While quarterback Trevone Boykin leads a high-powered Horned Frogs offense, the Cowboys are no slouches, ranking 8th in the FBS in passing yardage per game (351.5) and 15th in total offense (502.9). Here are some of the concepts they use to move the football in their up-tempo attack.

Spot Concept

Like most spread teams, the Cowboys’ offense is built around the run/pass option game, with the quarterback and the running back meeting at the mesh point. Should the QB keep the football and look to throw, here are some of the ways Oklahoma State attacks the secondary.

We begin with the spot concept, an offensive staple at all levels of football. The Cowboys run this both as it is commonly executed – with a flat/snag/corner combination – or they can add a tweak, as they do here.

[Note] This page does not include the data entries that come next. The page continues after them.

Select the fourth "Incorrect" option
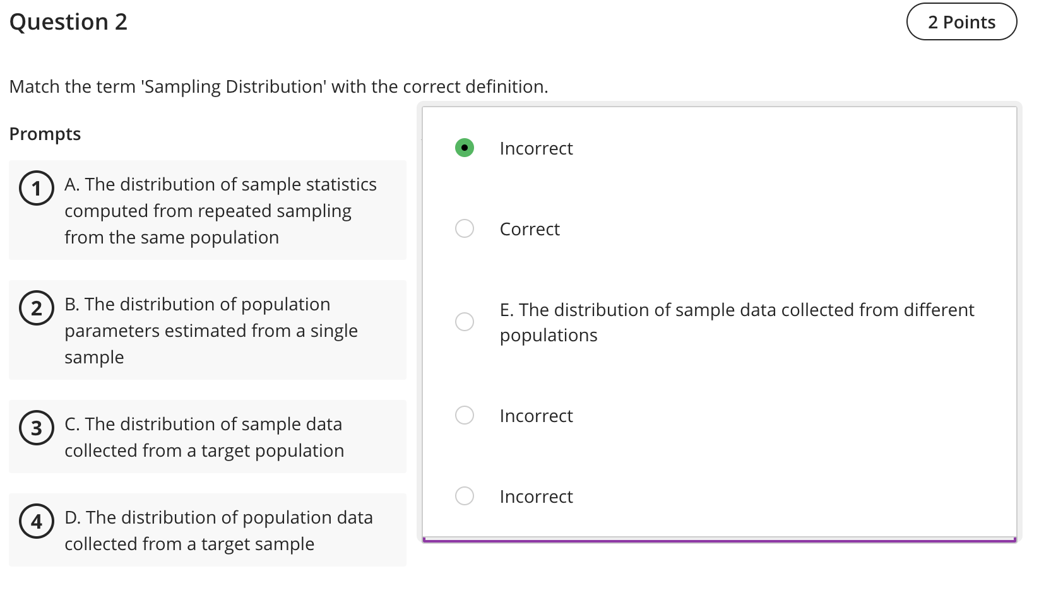 (465, 415)
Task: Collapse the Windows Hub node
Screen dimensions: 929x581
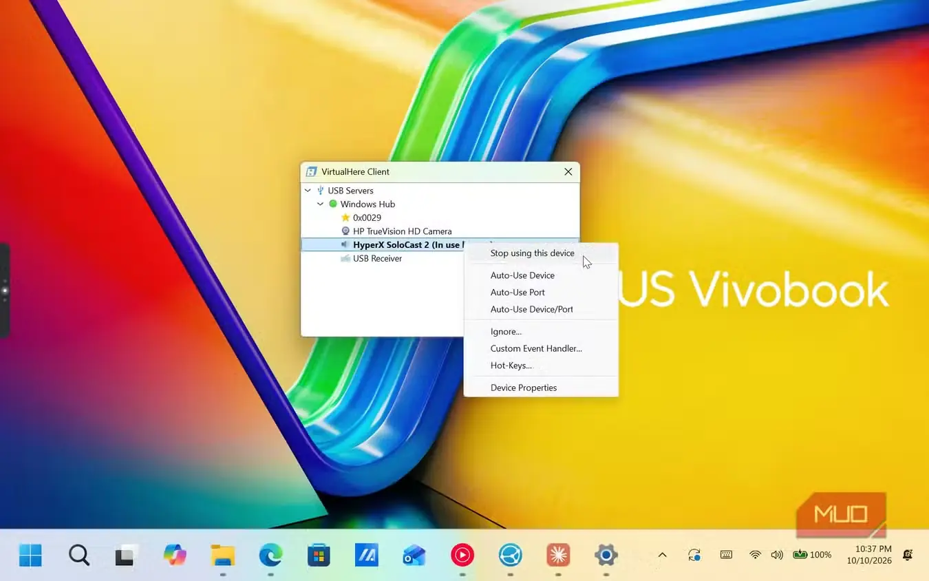Action: tap(321, 204)
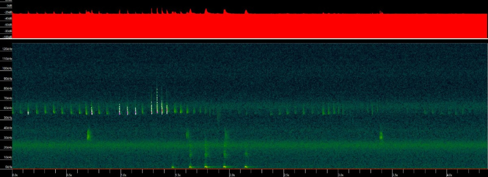Screen dimensions: 488x177
Task: Click the 30kHz call burst near 3.4s
Action: (381, 136)
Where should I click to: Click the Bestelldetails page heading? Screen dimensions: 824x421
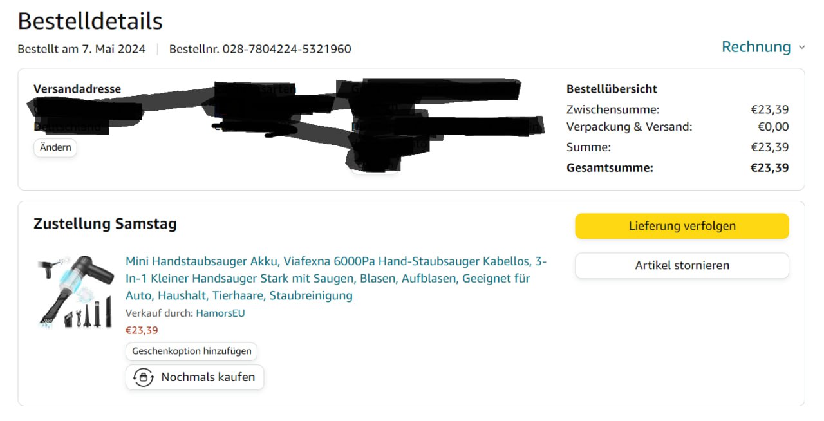(x=90, y=21)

Facing 2nd and 1 against Texas Tech, the Cowboys line up with 10 offensive personnel on the field and quarterback Mason Rudolph (#2) in the shotgun. With the football on the left hashmark they align in a 3X1 formation with trips left – the short side of the field.

The Red Raiders put five defensive backs on the field and use combination coverage: On the weak side, they show a Cover 2 look, with the safety splitting the difference between the WR and the right tackle and the cornerback in press alignment. Over the trips, they show man coverage, with the slot CB over the middle receiver in press alignment, the cornerback in off man coverage over the outside WR, and the safety shading the inside receiver. These three players use man concepts to cover the trips receivers:


David Glidden (#13) is the middle WR (and one of Rudolph’s favorite targets) and he simply slides toward the sideline on a flat route. Austin Hays (#88) runs the snag route cutting inside. From the outside Marcell Ateman (#3) starts along the sideline, so, rather than a corner route, he runs a deeper in cut to occupy the cornerback, while still providing the vertical stretch aspect of the spot concept.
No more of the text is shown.